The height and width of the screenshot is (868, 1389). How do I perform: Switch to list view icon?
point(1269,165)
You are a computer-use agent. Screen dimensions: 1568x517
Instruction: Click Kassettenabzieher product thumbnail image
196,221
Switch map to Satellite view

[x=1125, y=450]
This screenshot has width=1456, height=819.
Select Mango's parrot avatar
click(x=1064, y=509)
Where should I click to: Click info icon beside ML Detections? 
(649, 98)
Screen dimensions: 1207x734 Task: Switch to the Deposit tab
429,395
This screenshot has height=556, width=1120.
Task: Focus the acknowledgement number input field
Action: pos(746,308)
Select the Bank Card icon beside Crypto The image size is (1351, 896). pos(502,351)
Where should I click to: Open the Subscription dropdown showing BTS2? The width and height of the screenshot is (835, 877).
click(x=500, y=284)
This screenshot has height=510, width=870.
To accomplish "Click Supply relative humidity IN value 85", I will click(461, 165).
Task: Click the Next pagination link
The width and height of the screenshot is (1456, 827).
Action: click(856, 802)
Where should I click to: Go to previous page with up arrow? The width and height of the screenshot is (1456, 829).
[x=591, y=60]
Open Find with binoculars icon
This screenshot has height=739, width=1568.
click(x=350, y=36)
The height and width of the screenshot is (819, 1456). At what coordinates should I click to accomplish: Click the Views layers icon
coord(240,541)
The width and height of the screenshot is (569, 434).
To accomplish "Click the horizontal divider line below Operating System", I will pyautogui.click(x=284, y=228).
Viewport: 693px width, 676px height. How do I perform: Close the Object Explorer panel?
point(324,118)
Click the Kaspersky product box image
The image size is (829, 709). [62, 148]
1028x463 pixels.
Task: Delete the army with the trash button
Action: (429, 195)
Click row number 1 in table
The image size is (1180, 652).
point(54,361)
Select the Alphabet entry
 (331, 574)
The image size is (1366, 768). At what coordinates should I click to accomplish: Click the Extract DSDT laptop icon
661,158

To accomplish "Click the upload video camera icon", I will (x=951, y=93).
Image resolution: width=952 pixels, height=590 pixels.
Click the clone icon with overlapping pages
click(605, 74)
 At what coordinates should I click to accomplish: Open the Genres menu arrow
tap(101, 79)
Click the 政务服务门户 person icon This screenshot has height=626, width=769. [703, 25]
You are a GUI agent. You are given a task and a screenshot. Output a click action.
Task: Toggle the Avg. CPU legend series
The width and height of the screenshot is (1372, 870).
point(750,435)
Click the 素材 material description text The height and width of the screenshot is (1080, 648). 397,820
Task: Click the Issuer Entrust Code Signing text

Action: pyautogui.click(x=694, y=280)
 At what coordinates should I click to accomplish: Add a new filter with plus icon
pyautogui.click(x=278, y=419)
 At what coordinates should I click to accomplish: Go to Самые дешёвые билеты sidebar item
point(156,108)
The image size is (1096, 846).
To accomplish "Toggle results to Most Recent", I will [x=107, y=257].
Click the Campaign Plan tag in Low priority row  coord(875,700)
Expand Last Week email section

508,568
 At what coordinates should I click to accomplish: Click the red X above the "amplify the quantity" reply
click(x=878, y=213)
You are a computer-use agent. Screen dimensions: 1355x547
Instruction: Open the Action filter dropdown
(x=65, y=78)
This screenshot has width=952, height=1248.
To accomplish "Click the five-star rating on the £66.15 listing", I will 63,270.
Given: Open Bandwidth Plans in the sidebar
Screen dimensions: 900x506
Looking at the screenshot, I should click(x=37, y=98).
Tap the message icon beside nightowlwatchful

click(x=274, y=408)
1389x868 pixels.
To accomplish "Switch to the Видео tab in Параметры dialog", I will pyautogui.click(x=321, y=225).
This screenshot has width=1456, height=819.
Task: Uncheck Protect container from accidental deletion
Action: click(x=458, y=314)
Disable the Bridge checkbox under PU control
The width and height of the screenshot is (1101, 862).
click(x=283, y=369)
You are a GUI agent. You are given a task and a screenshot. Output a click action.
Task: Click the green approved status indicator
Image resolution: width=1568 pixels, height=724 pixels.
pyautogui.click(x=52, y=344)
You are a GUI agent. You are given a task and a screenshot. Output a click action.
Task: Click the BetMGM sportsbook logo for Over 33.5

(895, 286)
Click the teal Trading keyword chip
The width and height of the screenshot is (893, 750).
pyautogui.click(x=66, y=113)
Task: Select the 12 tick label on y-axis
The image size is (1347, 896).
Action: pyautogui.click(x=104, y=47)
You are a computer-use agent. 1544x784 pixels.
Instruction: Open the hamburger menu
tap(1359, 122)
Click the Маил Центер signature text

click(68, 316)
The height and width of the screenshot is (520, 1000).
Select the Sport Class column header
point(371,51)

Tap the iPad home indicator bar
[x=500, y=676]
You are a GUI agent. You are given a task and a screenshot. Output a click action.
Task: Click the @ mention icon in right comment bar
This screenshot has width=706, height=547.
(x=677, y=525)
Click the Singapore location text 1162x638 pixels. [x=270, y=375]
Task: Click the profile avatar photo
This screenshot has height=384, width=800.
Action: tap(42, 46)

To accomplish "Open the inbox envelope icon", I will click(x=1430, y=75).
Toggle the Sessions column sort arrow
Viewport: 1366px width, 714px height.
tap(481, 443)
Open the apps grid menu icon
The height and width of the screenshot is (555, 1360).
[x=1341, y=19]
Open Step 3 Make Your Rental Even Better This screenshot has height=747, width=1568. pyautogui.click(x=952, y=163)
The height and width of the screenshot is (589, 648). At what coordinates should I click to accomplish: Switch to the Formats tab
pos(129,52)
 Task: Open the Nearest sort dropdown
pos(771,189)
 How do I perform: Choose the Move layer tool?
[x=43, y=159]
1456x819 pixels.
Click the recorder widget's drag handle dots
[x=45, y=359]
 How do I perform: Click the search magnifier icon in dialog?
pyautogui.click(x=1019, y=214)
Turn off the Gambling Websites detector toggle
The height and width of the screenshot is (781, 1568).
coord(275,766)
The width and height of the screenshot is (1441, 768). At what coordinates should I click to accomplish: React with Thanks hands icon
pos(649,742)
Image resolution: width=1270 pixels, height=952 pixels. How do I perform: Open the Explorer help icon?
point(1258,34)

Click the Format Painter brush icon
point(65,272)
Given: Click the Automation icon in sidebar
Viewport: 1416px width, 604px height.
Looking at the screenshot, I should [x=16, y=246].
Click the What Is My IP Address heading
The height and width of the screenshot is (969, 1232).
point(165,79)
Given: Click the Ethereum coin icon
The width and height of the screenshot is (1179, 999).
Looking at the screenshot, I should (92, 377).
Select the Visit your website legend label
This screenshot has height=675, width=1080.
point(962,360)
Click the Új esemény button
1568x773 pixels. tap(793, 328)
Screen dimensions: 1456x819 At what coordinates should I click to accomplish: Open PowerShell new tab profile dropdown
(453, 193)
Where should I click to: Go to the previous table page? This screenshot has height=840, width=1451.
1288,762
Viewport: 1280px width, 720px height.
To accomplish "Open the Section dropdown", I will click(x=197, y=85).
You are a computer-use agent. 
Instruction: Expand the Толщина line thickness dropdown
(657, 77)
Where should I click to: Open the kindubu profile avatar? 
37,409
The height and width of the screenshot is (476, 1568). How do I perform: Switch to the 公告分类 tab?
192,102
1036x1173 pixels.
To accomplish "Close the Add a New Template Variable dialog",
━━━━━━━━
### Aim
Please reproduce every one of the lines above, word for word and in their original order.

### Reply to the exercise
The height and width of the screenshot is (868, 1389). How do I perform: Switch to list view icon?
point(1269,165)
You are a computer-use agent. Screen dimensions: 1568x517
Instruction: Click Kassettenabzieher product thumbnail image
196,221
Switch map to Satellite view

[x=1125, y=450]
This screenshot has width=1456, height=819.
Select Mango's parrot avatar
click(x=1064, y=509)
Where should I click to: Click info icon beside ML Detections? 
(649, 98)
Screen dimensions: 1207x734 Task: Switch to the Deposit tab
429,395
This screenshot has height=556, width=1120.
Task: Focus the acknowledgement number input field
Action: pos(746,308)
Select the Bank Card icon beside Crypto The image size is (1351, 896). pos(502,351)
Where should I click to: Open the Subscription dropdown showing BTS2? The width and height of the screenshot is (835, 877).
click(x=500, y=284)
This screenshot has height=510, width=870.
To accomplish "Click Supply relative humidity IN value 85", I will click(461, 165).
Task: Click the Next pagination link
The width and height of the screenshot is (1456, 827).
Action: click(856, 802)
Where should I click to: Go to previous page with up arrow? The width and height of the screenshot is (1456, 829).
[x=591, y=60]
Open Find with binoculars icon
This screenshot has height=739, width=1568.
click(x=350, y=36)
The height and width of the screenshot is (819, 1456). At what coordinates should I click to accomplish: Click the Views layers icon
coord(240,541)
The width and height of the screenshot is (569, 434).
To accomplish "Click the horizontal divider line below Operating System", I will pyautogui.click(x=284, y=228).
Viewport: 693px width, 676px height. How do I perform: Close the Object Explorer panel?
point(324,118)
Click the Kaspersky product box image
The image size is (829, 709). [62, 148]
1028x463 pixels.
Task: Delete the army with the trash button
Action: (429, 195)
Click row number 1 in table
The image size is (1180, 652).
point(54,361)
Select the Alphabet entry
 (331, 574)
The image size is (1366, 768). At what coordinates should I click to accomplish: Click the Extract DSDT laptop icon
661,158

To accomplish "Click the upload video camera icon", I will (x=951, y=93).
Image resolution: width=952 pixels, height=590 pixels.
Click the clone icon with overlapping pages
click(605, 74)
 At what coordinates should I click to accomplish: Open the Genres menu arrow
tap(101, 79)
Click the 政务服务门户 person icon This screenshot has height=626, width=769. [703, 25]
You are a GUI agent. You are given a task and a screenshot. Output a click action.
Task: Toggle the Avg. CPU legend series
The width and height of the screenshot is (1372, 870).
point(750,435)
Click the 素材 material description text The height and width of the screenshot is (1080, 648). 397,820
Task: Click the Issuer Entrust Code Signing text

Action: pyautogui.click(x=694, y=280)
 At what coordinates should I click to accomplish: Add a new filter with plus icon
pyautogui.click(x=278, y=419)
 At what coordinates should I click to accomplish: Go to Самые дешёвые билеты sidebar item
point(156,108)
The image size is (1096, 846).
To accomplish "Toggle results to Most Recent", I will [x=107, y=257].
Click the Campaign Plan tag in Low priority row  coord(875,700)
Expand Last Week email section

508,568
 At what coordinates should I click to accomplish: Click the red X above the "amplify the quantity" reply
click(x=878, y=213)
You are a computer-use agent. Screen dimensions: 1355x547
Instruction: Open the Action filter dropdown
(x=65, y=78)
This screenshot has width=952, height=1248.
To accomplish "Click the five-star rating on the £66.15 listing", I will 63,270.
Given: Open Bandwidth Plans in the sidebar
Screen dimensions: 900x506
Looking at the screenshot, I should click(x=37, y=98).
Tap the message icon beside nightowlwatchful

click(x=274, y=408)
1389x868 pixels.
To accomplish "Switch to the Видео tab in Параметры dialog", I will pyautogui.click(x=321, y=225).
This screenshot has width=1456, height=819.
Task: Uncheck Protect container from accidental deletion
Action: click(x=458, y=314)
Disable the Bridge checkbox under PU control
The width and height of the screenshot is (1101, 862).
click(x=283, y=369)
You are a GUI agent. You are given a task and a screenshot. Output a click action.
Task: Click the green approved status indicator
Image resolution: width=1568 pixels, height=724 pixels.
pyautogui.click(x=52, y=344)
You are a GUI agent. You are given a task and a screenshot. Output a click action.
Task: Click the BetMGM sportsbook logo for Over 33.5

(895, 286)
Click the teal Trading keyword chip
The width and height of the screenshot is (893, 750).
pyautogui.click(x=66, y=113)
Task: Select the 12 tick label on y-axis
The image size is (1347, 896).
Action: pyautogui.click(x=104, y=47)
You are a computer-use agent. 1544x784 pixels.
Instruction: Open the hamburger menu
tap(1359, 122)
Click the Маил Центер signature text

click(68, 316)
The height and width of the screenshot is (520, 1000).
Select the Sport Class column header
point(371,51)

Tap the iPad home indicator bar
[x=500, y=676]
You are a GUI agent. You are given a task and a screenshot. Output a click action.
Task: Click the @ mention icon in right comment bar
This screenshot has width=706, height=547.
(x=677, y=525)
Click the Singapore location text 1162x638 pixels. [x=270, y=375]
Task: Click the profile avatar photo
This screenshot has height=384, width=800.
Action: tap(42, 46)

To accomplish "Open the inbox envelope icon", I will click(x=1430, y=75).
Toggle the Sessions column sort arrow
Viewport: 1366px width, 714px height.
tap(481, 443)
Open the apps grid menu icon
The height and width of the screenshot is (555, 1360).
[x=1341, y=19]
Open Step 3 Make Your Rental Even Better This screenshot has height=747, width=1568. pyautogui.click(x=952, y=163)
The height and width of the screenshot is (589, 648). At what coordinates should I click to accomplish: Switch to the Formats tab
pos(129,52)
 Task: Open the Nearest sort dropdown
pos(771,189)
 How do I perform: Choose the Move layer tool?
[x=43, y=159]
1456x819 pixels.
Click the recorder widget's drag handle dots
[x=45, y=359]
 How do I perform: Click the search magnifier icon in dialog?
pyautogui.click(x=1019, y=214)
Turn off the Gambling Websites detector toggle
The height and width of the screenshot is (781, 1568).
coord(275,766)
The width and height of the screenshot is (1441, 768). At what coordinates should I click to accomplish: React with Thanks hands icon
pos(649,742)
Image resolution: width=1270 pixels, height=952 pixels. How do I perform: Open the Explorer help icon?
point(1258,34)

Click the Format Painter brush icon
point(65,272)
Given: Click the Automation icon in sidebar
Viewport: 1416px width, 604px height.
Looking at the screenshot, I should [x=16, y=246].
Click the What Is My IP Address heading
The height and width of the screenshot is (969, 1232).
point(165,79)
Given: Click the Ethereum coin icon
The width and height of the screenshot is (1179, 999).
Looking at the screenshot, I should (92, 377).
Select the Visit your website legend label
This screenshot has height=675, width=1080.
point(962,360)
Click the Új esemény button
1568x773 pixels. tap(793, 328)
Screen dimensions: 1456x819 At what coordinates should I click to accomplish: Open PowerShell new tab profile dropdown
(453, 193)
Where should I click to: Go to the previous table page? This screenshot has height=840, width=1451.
1288,762
Viewport: 1280px width, 720px height.
To accomplish "Open the Section dropdown", I will click(x=197, y=85).
You are a computer-use agent. 
Instruction: Expand the Толщина line thickness dropdown
(657, 77)
Where should I click to: Open the kindubu profile avatar? 
37,409
The height and width of the screenshot is (476, 1568). How do I perform: Switch to the 公告分类 tab?
192,102
1036x1173 pixels.
To accomplish "Close the Add a New Template Variable dialog",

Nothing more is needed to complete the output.